Mis à jour le 9 janvier 2020
| Bretagne
Publié le 24 août 2013
Je voulais découvrir depuis longtemps les fameux rochers sculptés par l’abbé Fourré. À quelques encablures de St-Malo et de sa foule estivale m’attendait un moment de calme, une véritable parenthèse artistique aux accents mystiques. Je vous raconte.
Rotheneuf est aujourd’hui un quartier périphérique de St-Malo, absorbé par le développement de la cité corsaire. En débarquant j’apprécie son aspect villageois, avec sa place de l’église et ses quelques commerces, ses maisons de granit, son havre naturel apprécié des pêcheurs et des voileux. Sans oublier ses quelques nobles demeures, comme le manoir de Limoëlou, habitation de Jacques Cartier transformée en musée.

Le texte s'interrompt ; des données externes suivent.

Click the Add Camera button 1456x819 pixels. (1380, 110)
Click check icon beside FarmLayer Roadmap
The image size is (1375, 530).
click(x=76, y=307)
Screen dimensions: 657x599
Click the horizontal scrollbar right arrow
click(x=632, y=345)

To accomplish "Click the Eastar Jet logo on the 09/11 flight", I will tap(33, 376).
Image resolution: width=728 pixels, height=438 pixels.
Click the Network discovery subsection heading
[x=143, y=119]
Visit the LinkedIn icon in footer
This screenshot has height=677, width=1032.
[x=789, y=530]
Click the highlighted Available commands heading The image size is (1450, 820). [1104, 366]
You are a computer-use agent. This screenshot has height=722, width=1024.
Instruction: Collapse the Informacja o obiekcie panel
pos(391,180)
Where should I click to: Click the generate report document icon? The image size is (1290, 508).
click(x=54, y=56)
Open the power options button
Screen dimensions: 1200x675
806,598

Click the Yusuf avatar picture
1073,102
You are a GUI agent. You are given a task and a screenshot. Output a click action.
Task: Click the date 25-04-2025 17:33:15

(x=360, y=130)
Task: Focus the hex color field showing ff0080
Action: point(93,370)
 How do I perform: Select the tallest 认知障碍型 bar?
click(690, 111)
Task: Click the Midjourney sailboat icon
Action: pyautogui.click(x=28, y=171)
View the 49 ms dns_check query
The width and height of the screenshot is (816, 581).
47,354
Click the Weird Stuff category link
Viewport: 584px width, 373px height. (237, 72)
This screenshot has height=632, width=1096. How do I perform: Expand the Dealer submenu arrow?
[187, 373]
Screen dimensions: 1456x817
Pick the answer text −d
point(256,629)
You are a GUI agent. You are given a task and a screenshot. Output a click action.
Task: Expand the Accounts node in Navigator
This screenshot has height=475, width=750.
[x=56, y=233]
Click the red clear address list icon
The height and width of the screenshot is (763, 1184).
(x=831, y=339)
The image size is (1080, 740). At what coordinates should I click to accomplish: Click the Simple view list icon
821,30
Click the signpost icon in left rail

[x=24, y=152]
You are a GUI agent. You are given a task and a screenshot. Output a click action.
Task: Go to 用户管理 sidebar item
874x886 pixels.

En arrivant sur le site, une fois le chouette resto Le Benetin dépassé, je domine les falaises de la Côte d’émeraude, avec ses criques de sable blond, ses îles de pierres sombres, ses vieux gréements qui passent au loin. Le GR qui relie Cancale à St-Malo passe juste derrière : il faudra que je me lance sur ces chemins une prochaine fois.
En 1894, l’abbé Fourré, un ecclésiastique qui exerçait son ministère du côté de Paimpont, est contraint de se retirer à Rotheneuf. Est-ce cet exil, ce nouveau cadre de vie et de prière ou une folie créatrice qui le conduisent à sculpter au burin un promontoire rocheux de granit face à la mer ? Nul ne le sait et pas mal de théories circulent sur l’homme et son œuvre. En tout cas ce n’est pas les infos délivrées sur le site qui m’aideront à mieux comprendre : elles sont proches du néant.
Une œuvre colossale. C’est ce qu’a produit ici l’abbé Fourré en 16 années, de 1894 à 1907. Près de 300 sculptures burinées à même le rocher, face aux éléments qui ici se déchaînent régulièrement. Les embruns, les vents, les pluies viennent chaque année mettre à mal cette merveille. Ajoutez à cela la présence importante de touristes et vous comprendrez que ce site n’a pas une durée de vie infinie, ce qui lui donne une valeur encore plus élevée.
Les thèmes de ces sculptures sont variés et parfois sujets à discussion. A-t-il décrit la vie d’une famille de contrebandiers de Rotheneuf comme certains l’affirment ? S’est-il contenté de représenter des épisodes bibliques et religieux à laquelle sa vocation l’invitait ? S’est-il laissé aller à une créativité débridée, représentant son propre panthéon intime, voisinant avec la folie ? Sûrement un peu de tout ça à la fois.
J’ai rencontré ici une foule de personnages, qui sortent littéralement de la roche. Ce qui m’a frappé en premier ce sont ces visages aux grosses lèvres, ces profils qui accueillent le visiteur dès l’escalier d’accès : ils semblent former autant de vigies qui scrutent le large. Plus bas j’ai deviné la présence de quelques saints (à coup sûr bretons), qui font penser aux enclos paroissiaux du Finistère. L’abbé a créé également quelques chapelles et décors en reliefs, dominant son peuple miniature.
Plus loin ce sont des animaux qui sont couchés sur le sol. Des veaux, des reptiles et des oiseaux accompagnent les figures qui se détachent du sol, non sans évoquer celles de l’île de Pâques. Le tout fait aussi penser à un tableau de Jérôme Bosch : enchevêtrement de visages, de corps, de scènes, à décrypter et étudier. Au milieu de ces représentations mystiques, l’abbé a tout de même choisi de rendre hommage au héros local : Jacques Cartier est ici, près à reprendre la mer vers le St-Laurent, ultime hommage du vieux fou à l’Océan et aux éléments qui l’ont inspiré durant 16 ans.